Jordon's stepfather then arrived at the scene with a friend, and both dived in to try to rescue Jordon. A policeman then arrived on the scene, and also jumped in. He managed to find Jordon, but by then the boy was dead. [Sources: BBC News, The Times Online, The Guardian]

As this story broke, the radio show was inundated with outraged people damning the police and asking how could two people just stand by and watch as a boy drowned in a six-feet-deep pond in front of them? And, to be honest, I wondered myself what the hell was going on.

And then I found out a bit more about the story.

First of all, the term "pond" is slightly misleading. It's actually more of a small lake, as you can see from the photo below. The lake is relatively wide and is about six feet deep. The water is dark and murky, and fairly impossible to see through to the bottom.

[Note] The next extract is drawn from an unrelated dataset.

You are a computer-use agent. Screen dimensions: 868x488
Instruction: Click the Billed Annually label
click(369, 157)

Aside from this misleading term, the rest of the reports on the matter deliberately left out key facts in order to sensationalise the story. When the two PCSO's arrived on the scene, Jordon had already gone underwater, and could not be seen. This fact has been confirmed by the two anglers who had managed to fish Bethany out of the water. The PCSO's did not stand by idly, twiddling their thumbs. They did what they were trained to do - they radioed for help.

The Greater Manchester Police have defended the PCSO's actions saying they weren't trained to deal with this sort of situation, and that they did exactly the right thing, by radioing for help and waiting. This has lead to further outrage, with people condeming the PCSO's for not diving into the lake, and the police for defending their actions. There have been comments stating that Jordon's stepfather and friend were not trained in water rescue, and yet they still dived in, and that anyone witnessing a child drowning would try everything in their power to save that child, regardless of training.

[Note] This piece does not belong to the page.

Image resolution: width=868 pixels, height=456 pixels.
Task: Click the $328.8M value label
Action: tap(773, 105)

And of course, these comments have been reported and bandied about by the media, further fuelling this misinformed debate. Now, I am a trained lifeguard. I trained for five years, got all my certificates, and worked for two years as a lifeguard in my local swimming pool. Two of my brothers worked as lifeguards on the beach, which is no Baywatch, let me tell you. If someone starts drowning in a swimming pool, it's scary, but at least you know they're in a confined space. The water is clear, warm and not very deep. I used to pull about four kids an hour out of the water, and, thankfully, have only had to administer mouth-to-mouth once on a little girl who went under and stopped breathing before I could get to her. She was ok in the end, but I'll never forget what it was like seeing her floating about a foot under the water, unconscious, her eyes open and her lips turning blue.

That was in a swimming pool. When someone drowns in open water, be it on a beach, at a lake or in a river, it becomes a hell of a lot more serious. There are so many things to consider - the open water, with currents, which means that if a person goes under, by the time you get to the spot where you saw them go under, there's absolutely no guarantee that they'll still be there. Then there's the cold, dark, murky water which makes it almost impossible to see anything, let alone locate a drowning person who will have sank to the bottom by now.

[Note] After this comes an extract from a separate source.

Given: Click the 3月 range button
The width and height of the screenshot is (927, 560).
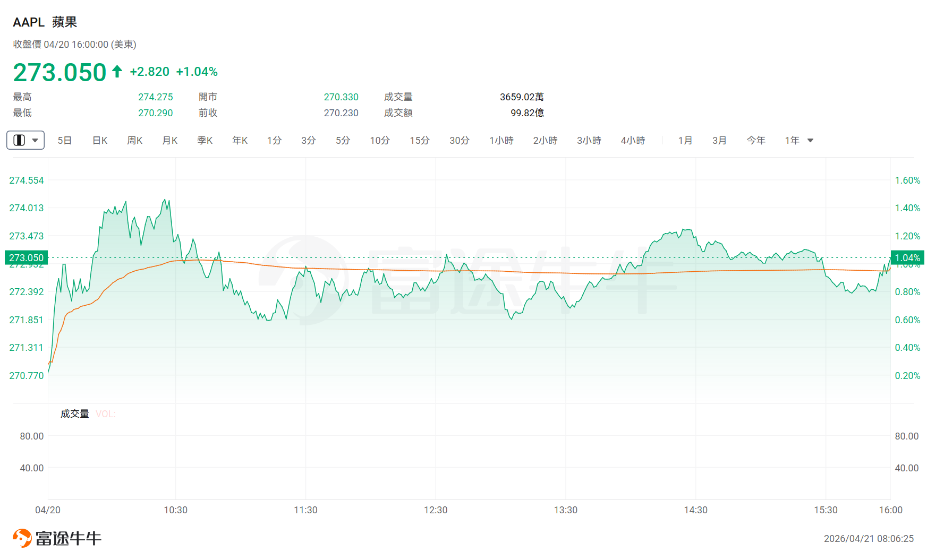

But the most important thing that we were taught when lifesaving was "Safety First". As in, your own safety. If you see someone drowning, you have to evaluate whether you're going to be able to save that person, and not put yourself in danger. There's no point in attempting to save someone and putting yourself in danger in the process - you'll just end up with two people dead instead of one. That might sound harsh, but that's the reality. If you're walking along a beach and you see someone drowning who's twice the size of you and they're a mile out in the water, then it's more useful for you to call for help than to try to rescue that person. If you swim out to them, and you're already knackered (remembering how cold water tires your muscles so much more than warm water), you're putting both yourself and the drowning person in further danger. You can never underestimate the strength of a panicking person, and it can be physcially exhasting just trying to restrain them and calm them down. You then have to swim a mile back to shore, dragging someone who's twice the size of you and probably still kicking and struggling.

So the lesson that was hammered into us from day one was not to risk your own life to try to save another's.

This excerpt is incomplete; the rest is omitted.